S&P 500 Down Before The Bell 3-30-2021

Before The Bell: S&P 500

The S&P 500 and markets are looking bearish this morning because of increasing fears of inflation, bond yields, and rebalancing of portfolios. The Archegos Capital blowup will remain a focal point, though the mixed markets on Monday suggested little fear of any systemic effects.

However, the increasing bond yields could trigger money managers to move out of equities and into bonds because the dividends would be less than bonds. We believe that this could start happening with a 10-Year yield of 1.75%.

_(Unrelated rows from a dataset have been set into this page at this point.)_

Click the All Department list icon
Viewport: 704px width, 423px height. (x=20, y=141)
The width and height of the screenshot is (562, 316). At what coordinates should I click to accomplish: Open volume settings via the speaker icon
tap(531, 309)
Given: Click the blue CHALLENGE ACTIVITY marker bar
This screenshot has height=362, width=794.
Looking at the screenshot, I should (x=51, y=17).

Yesterday the Dow rallied 0.3% to a new record peak at 33,171, garnering support from Boeing after a big order for the 737 MAX from Southwest Air, highlighting reopening trades on the widening distribution of vaccines.

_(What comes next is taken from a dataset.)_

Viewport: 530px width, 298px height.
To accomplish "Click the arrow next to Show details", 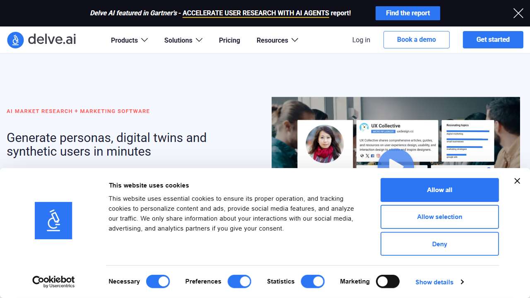I will (x=462, y=282).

The NASDAQ, however, slipped -0.6% and the S&P 500 dipped -0.09% with weakness in financials and energy. In Treasuries, yields rose despite the concerns over Archegos mess. The 10-year was up 3.7 bps to 1.71% with the 30-year 3.5 bps higher at 2.41%.

S&P F3,945.75-13.15-0.33%
NASDAQ F12,848.00-96.5-0.75%
Gold1,688.00-24.2-1.41%
Silver24.325-0.446-1.80%
Crude Oil60.51-1.05-1.71%
Bitcoin USD59,0661,8893.30%
U.S. 10yr1.7630.0475

Key Market Drivers:

  • U.S. calendar includes consumer confidence, S&P/Case-Shiller home price index
  • Canada calendar empty again today; Jan GDP due on Wednesday
  • The dollar rallied to fresh highs alongside a spike in Treasury yields
  • EGBs have sold off with Treasuries, European stocks broadly higher
  • German and Spanish inflation data higher than anticipated
  • ESI economic confidence jumped to pre-pandemic levels
  • Swiss KOF economic indicator at highest levels since summer 2010
  • Macron, Johnson, Merkel among world leaders calling for a pandemic treaty
  • Fed’s Waller: we are “a long ways from raising rates at this point”

Trading is likely to remain cautious. Data will be monitored, but probably won’t be market moving given attention on Archegos, the pandemic dynamics, and Friday’s jobs report.

Today’s slate has consumer confidence, expected to improve to 96.0 from 91.3 given the jump seen last week in the final reading from the University of Michigan survey. January S&P/Case-Shiller home price index should rise to 242.5 from 240.8. The January FHFA home price index is also due, along with weekly chain store sales.

For Fedspeak, VC Quarles and Williams are on deck. The earnings calendar continues to slow, though reports today are due from lululemon, McCormick, BioNTech, and FactSet.